[Start of Attachment]

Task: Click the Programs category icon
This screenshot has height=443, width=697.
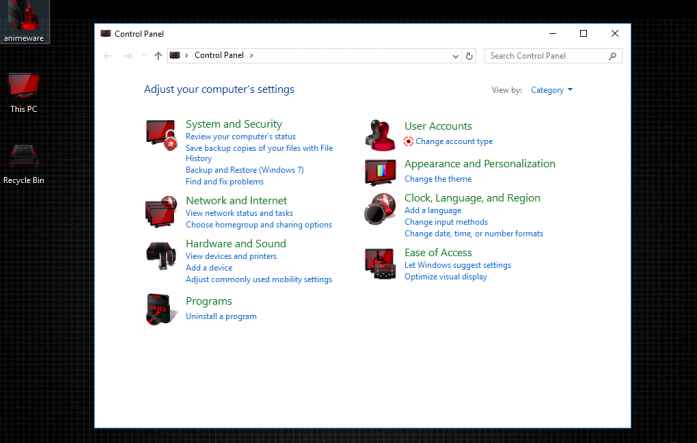Action: click(161, 310)
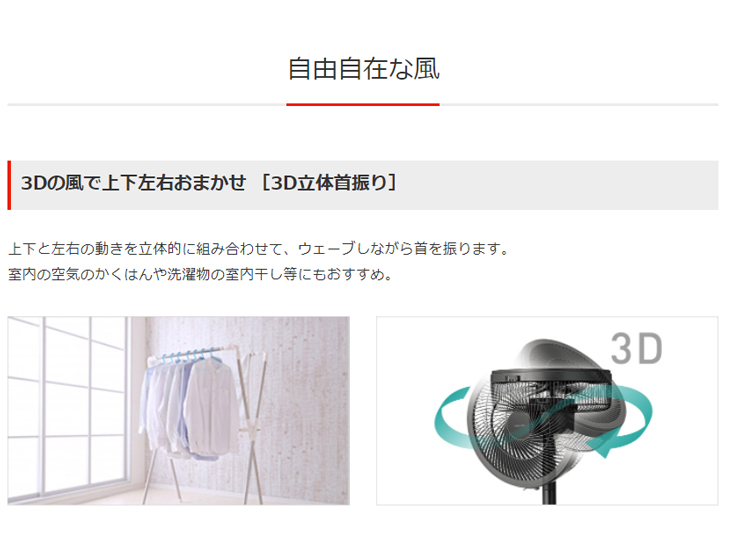Screen dimensions: 730x556
Task: Click the left teal rotation arrow
Action: [x=454, y=419]
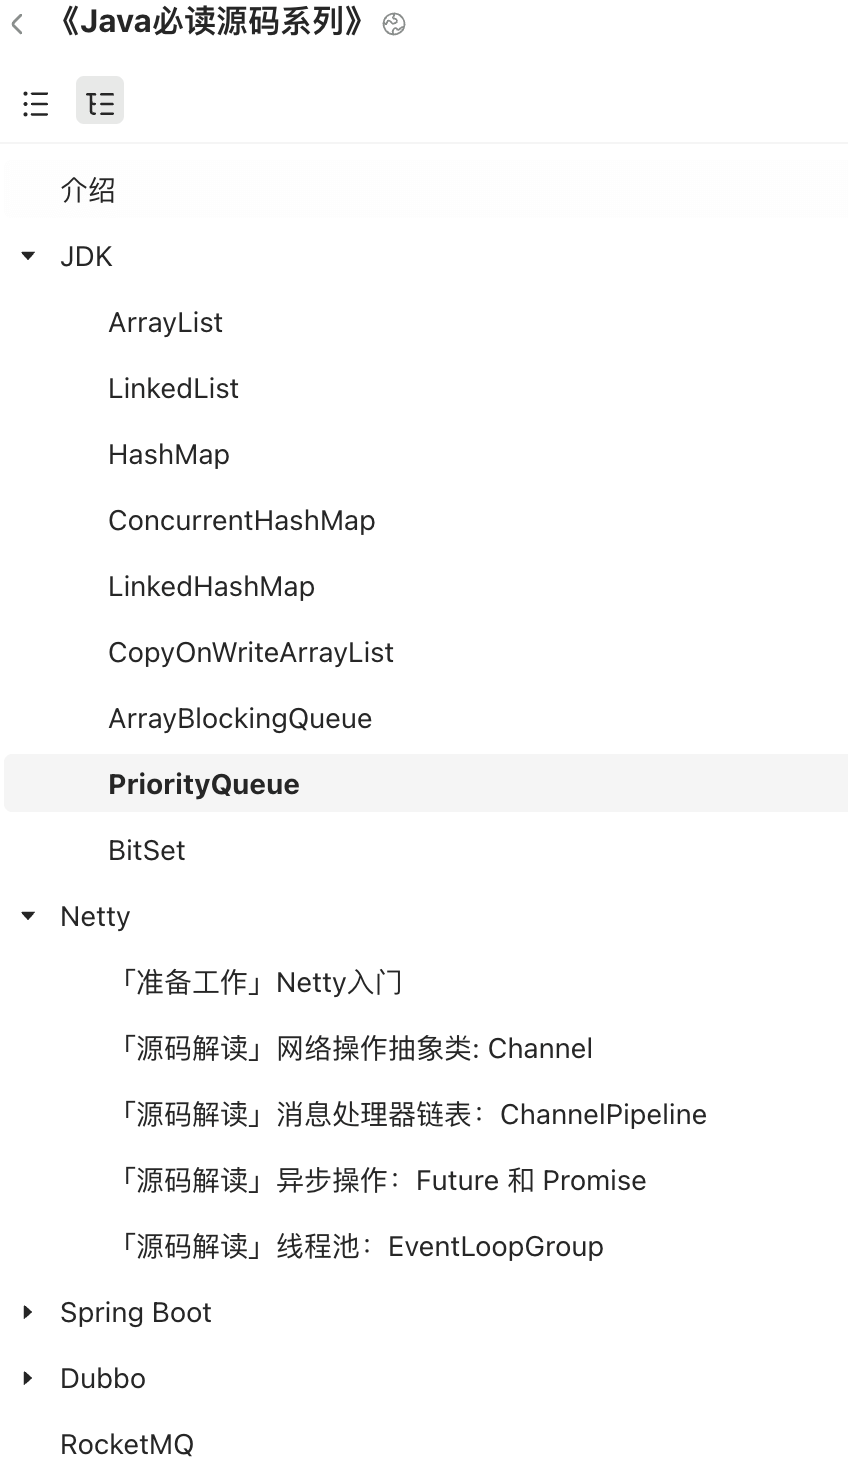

[End of Attachment]

Write out the records word for word. Pictures stay out.

Task: Click the Programs category icon
This screenshot has height=443, width=697.
Action: click(161, 310)
Screen dimensions: 730x556
Task: Click the left teal rotation arrow
Action: [x=454, y=419]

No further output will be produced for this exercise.